◆ WORK INSTRUCTIONS:
- 1) List each distinct username that appears after an @ sign in the forum thread on oval chainrings and climbing.
- 2) In the forum thread on oval chainrings and climbing, what does the threaded sleeve on the Wheels Mfg BB92 help prevent?
- 3) Write the next part of the forum thread on oval chainrings and climbing, continuing after its final sentence.

Definitely agree that bashing into tech climbs is rarely the best way. Especially when I'm not on my hardtail, I notice that I'm more successful staying seated as much a possible, and generally only standing up shift weight to/from the back wheel, like when you need to hop/shove the bike over a ledge.

Actually quite a few people in my area have given oval rings a shot and are all raving about them now. I plan to try out one of the oneup rings sometime this season.
  • 3 0
 @hellbelly: I'm on A.B 34 oval love it ))) they say it gives the same top speed as a 36 round but it don't I tested it . Wish they did a 36 oval would love it
  • 2 0
 @WAKIdesigns: try the wheels mfg BB92. The threaded sleeve helps prevent the annoying BB creak. I've been running mine for a few months now and zero creaks.
  • 1 0
 @superbikes: CRC does 36 oval in 104BCD, or do you need 96BCD?

AB doesn't seem insanely expensive, might as well give it a shot. Could I just put it in the middle position of my (originally triple) Deore LX (2004) crankset, take the granny (and FD) off and leave the bashring on (in the outer position)? I noticed I need to replace my 9sp chain for a 10sp chain for this to work.

Superstarcomponents also has something cheap, but 32t only. I'm going to figure out what I have on my commuter, might work there as well Smile .
  • 1 0
 @vinay: cheers I need sram direct mount
  • 1 0
 @WAKIdesigns: on a standing climb, how am i generating less power? if the 32t oval ring is equivalent to 34t in the strongest part of the stroke, the ring is effectively pulling more chain when im putting down the most power
  • 2 2
 @xeren: if you press with same power on two different gears, you will generate less power per wheel revolution/covered distance on the harder gear, because each crank revolution will spread that power over longer distance thus you will find it easier to modulate that power thus you will get more grip. Go on a steep, loose gravel road and press as hard as you can on 42t rear and you will likely spin out, at least a bit, on each revolution. Downshift to let's say 28t rear and you can press as hard as you want and you will not spin out. Furthermore let's say you want to get over a 2ft tall step on a climb: 42t will not allow you to get over that effectively because you will need, let's say, two medal strokes to cover distance necessary to lift the front over it and then no platform to shift weight forward to lift the rear over it confortably. If you downshift to 36t, you'll do a mini wheelie that will comfortably take your front wheel over 3ft of distance and as the front rolls on you will be able to use the hard resistance of other crank arm to stay in balance and lift the rear. It's called 3/4 pedal stroke technique. Off course it is unrelated of gearing range, you basically need a gear hard enough to get you over things.

◆ RECORDED INFORMATION:

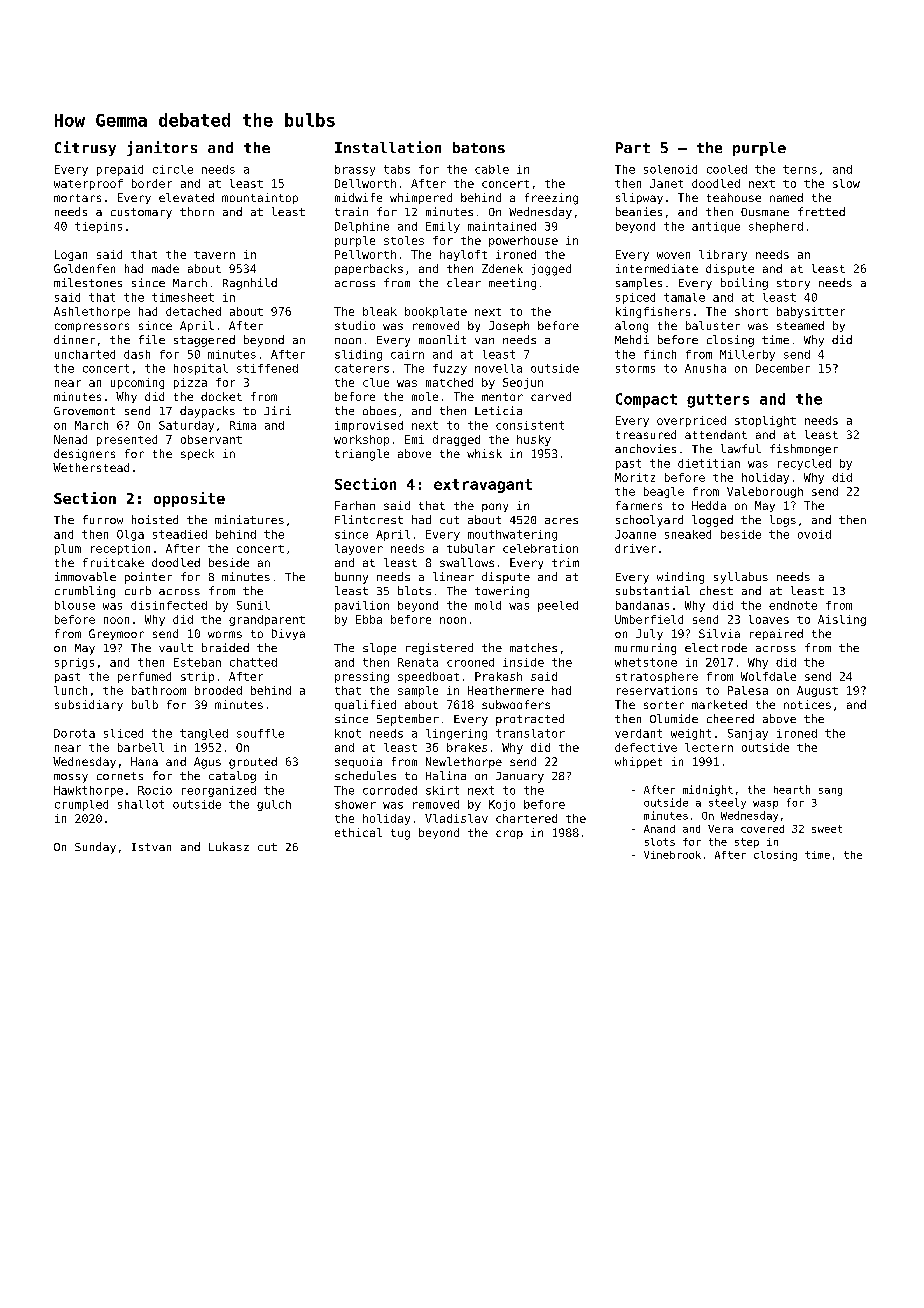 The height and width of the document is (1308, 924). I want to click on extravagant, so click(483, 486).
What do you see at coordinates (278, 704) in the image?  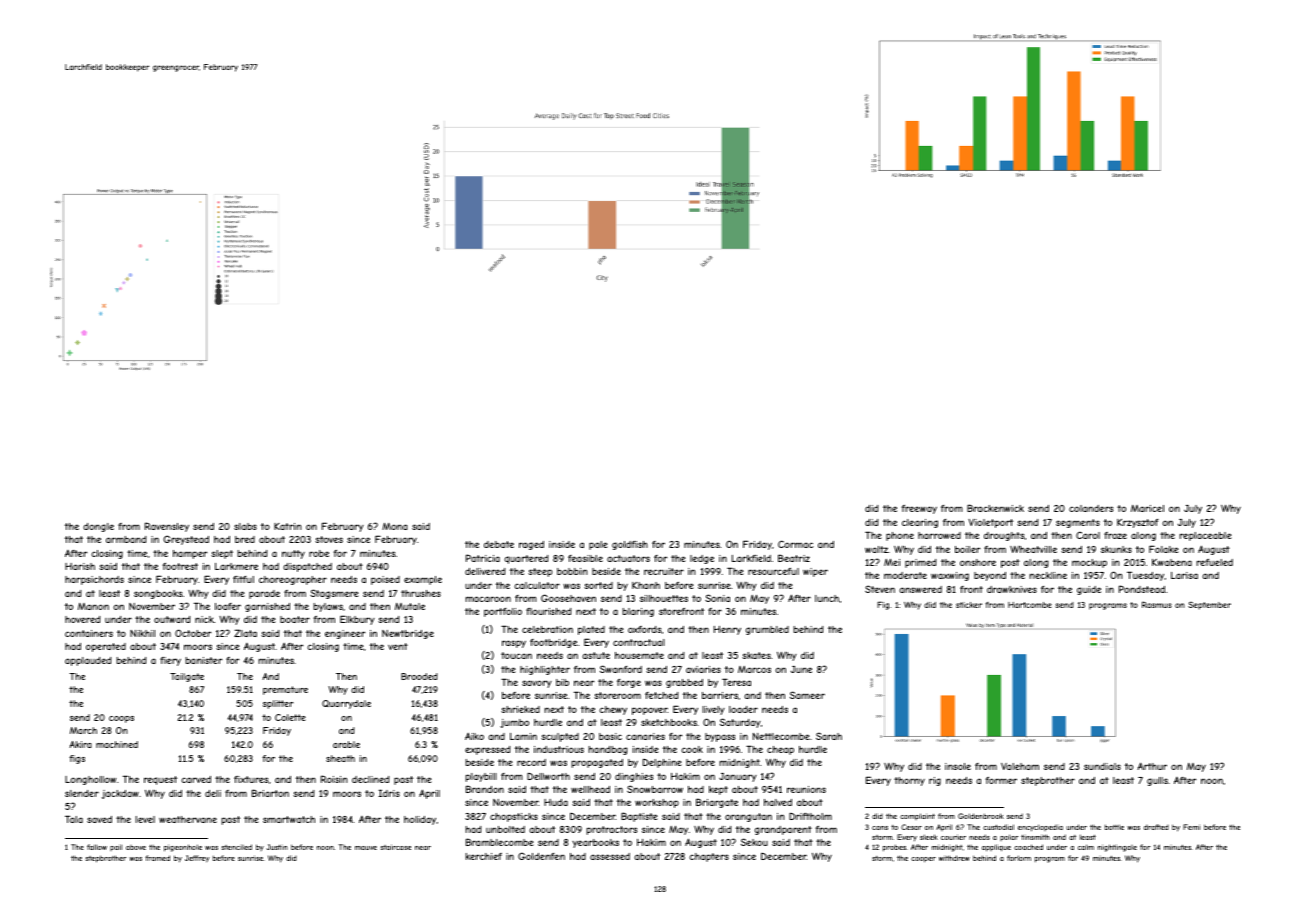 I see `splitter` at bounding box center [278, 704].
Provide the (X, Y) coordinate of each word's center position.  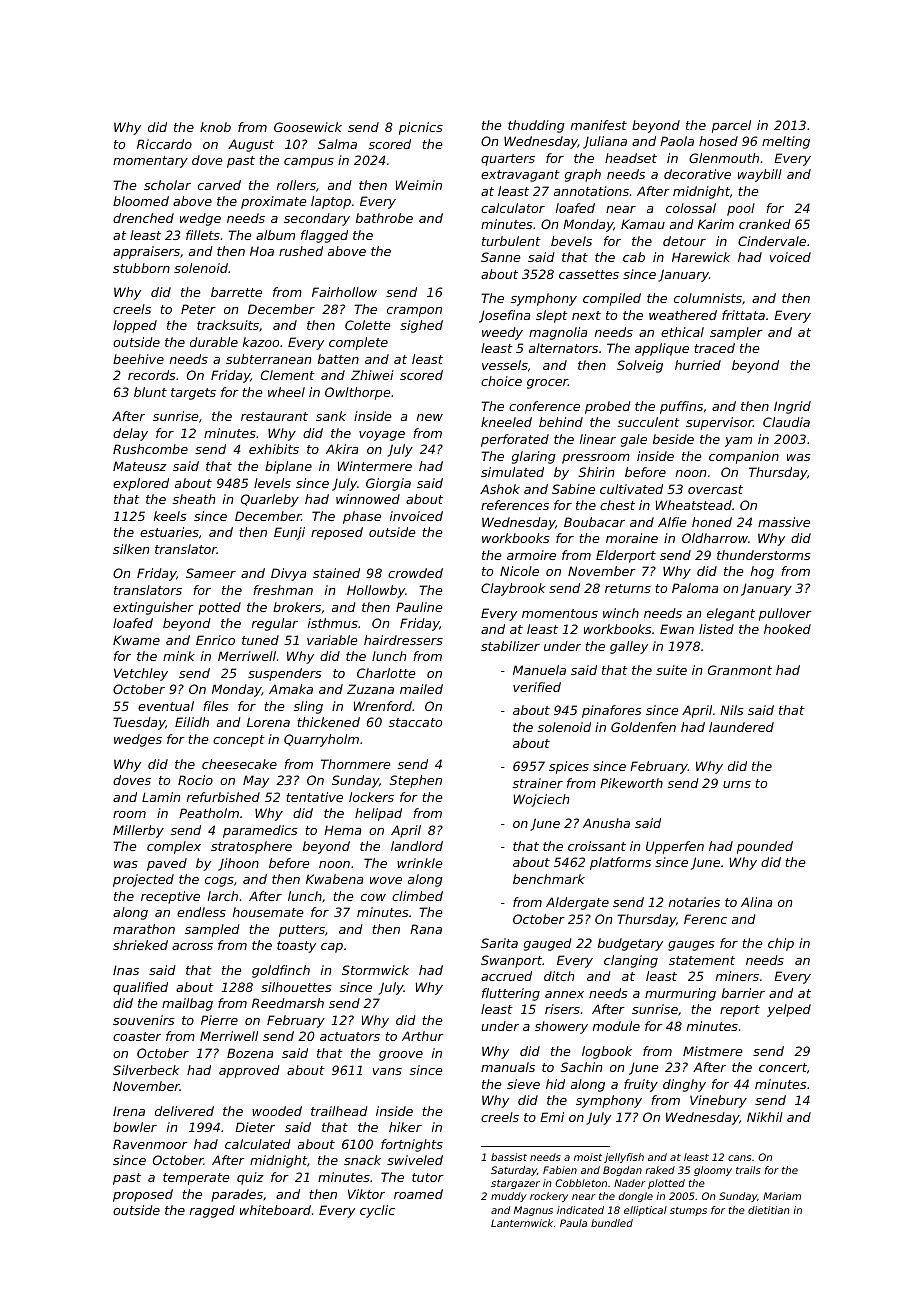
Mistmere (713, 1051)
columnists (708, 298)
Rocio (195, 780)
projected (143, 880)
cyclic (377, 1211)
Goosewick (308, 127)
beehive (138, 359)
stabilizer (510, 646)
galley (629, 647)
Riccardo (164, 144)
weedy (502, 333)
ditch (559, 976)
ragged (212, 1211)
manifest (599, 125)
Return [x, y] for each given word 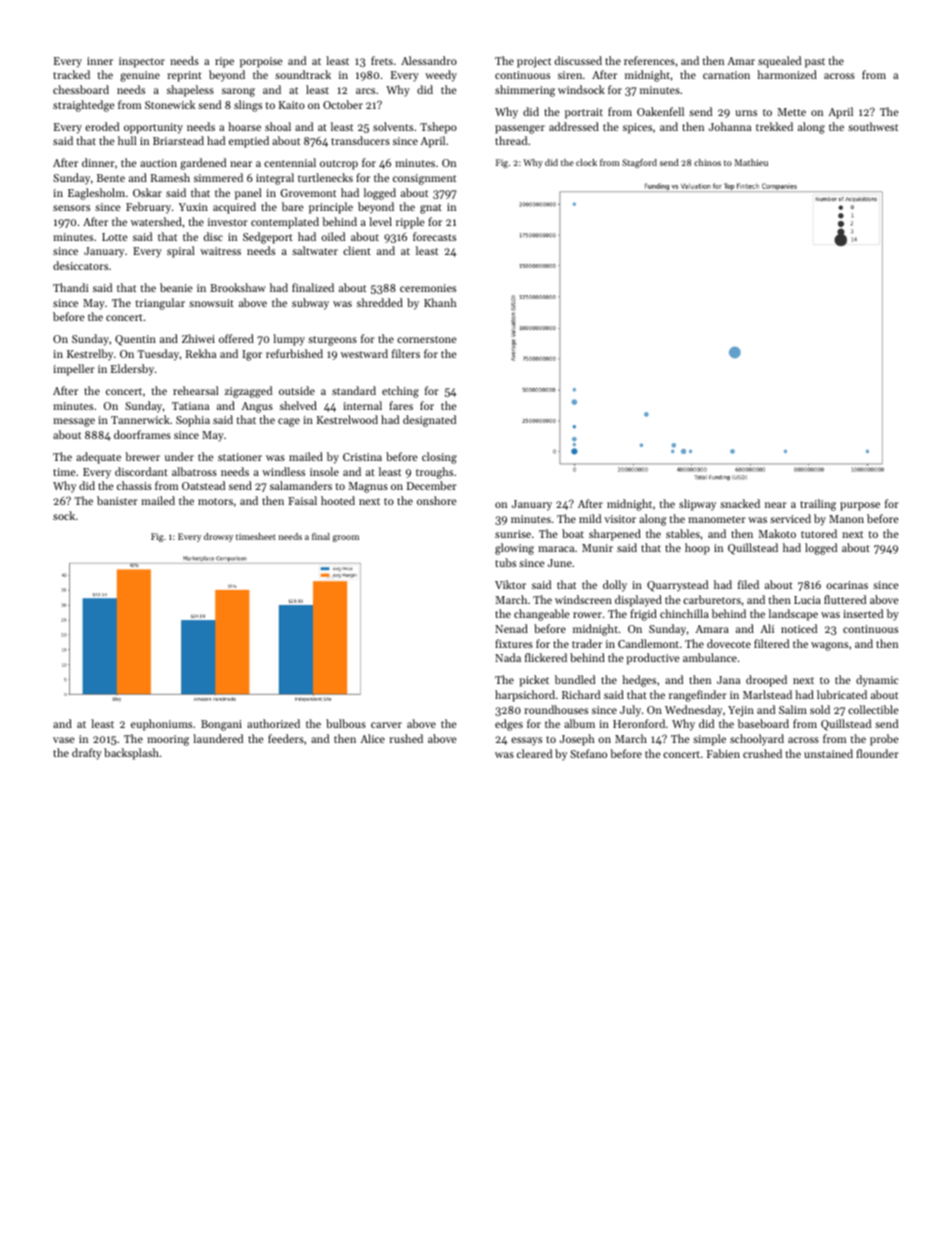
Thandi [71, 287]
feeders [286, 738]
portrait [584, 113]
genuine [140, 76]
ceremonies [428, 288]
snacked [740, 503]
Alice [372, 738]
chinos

◆ WRITTEN RESPONSES:
- 1)
hellbelly
WAKIdesigns
superbikes
vinay
xeren

- 2) It helps prevent the annoying BB creak.

- 3)
  • 1 0
 @xeren: except that if the strongest part of the stroke has a bigger chainring then you won't be stomping as fast, which means you're not "pulling more chain". Assuming your legs are outputting the same force, the oval ring will slow down your legs at the most powerful point. You're adding resistance so that your min and max force at the tire contact patch are closer to one another, making you LESS likely to break traction, not more. If the ring is giving you more power on the downstroke you have it mounted wrong.
  • 1 0
 @bkm303: that's why I'm so into trying one, many describe it as feeling of a prolongued pedal stroke. If I'm in the sweet-spot with 36t, should I get a 36t oval or 38t oval?
  • 1 0
 @WAKIdesigns: I'm not currently running one so I'm not really sure. I'd probably stick with the same tooth count to start out with unless you're already spinning out your high gear. I'd kinda like to minimize the # of variables changing so I can make a good comparison. It probably won't matter too much though... you'll probably get strong enough to push the 38 pretty quick.
  • 1 0
 @bkm303: I'd allso like to add I first got my oval and used flat pedals I heard some say 9val works even better with spd shoes pedals and they was correct
  • 2 0
 @WAKIdesigns: I went from a 30t round ring to a 32t oval.
No matter what they say the 32t was definitely a slightly harder gear. duh!
So if I liked a 36t round I'd probably stick with a 36t oval.
  • 1 0
 @WAKIdesigns:

yes technical challenges and all climbs requiring high sustained output, this can include uphill fire road with switchbacks ridden at pace (i.e.Mt Fromme, Vancouver)

difference between seated climbing and standing climbing very interesting looking at muscle firing, peak power, etc. all changes

>Researchers from the Norwegian School of Sport Sciences had 10 cyclists perform rides to exhaustion at various percentages of their individual VO2max power (Wmax) on a 10-percent grade.

Based on the results they concluded that, "In general, cyclists may choose either the standing or seated position for maximization of performance at a submaximal intensity of 86 percent of Wmax, while the standing position should be used at intensities above 94 percent of Wmax and approaching 165 percent of Wmax."

(Note that Wmax corresponds roughly to the maximum power output sustainable for six minutes.)
  • 2 0
 @WAKIdesigns: I agree with @acali. AB had a great tutorial on what size to buy based on what you currently ride. They were spot on with mine....
  • 1 0
 @acali: I currently run 32t round so I'd best start with 32t oval then.

I'd just go for Superstarcomponents then instead of AB. I just put on a new 9sp chain two weeks ago (and have another one spare) and AB requires at least a 10sp chain. Superstarcomponents happily runs a 9sp chain, just no 12sp. Anyone has experience with their chainrings? I've always been using stamped steel Deore middle rings (for 9 euro) so this would be my first 1x setup (currently 2x and a bashring) and more importantly, an aluminium chainring.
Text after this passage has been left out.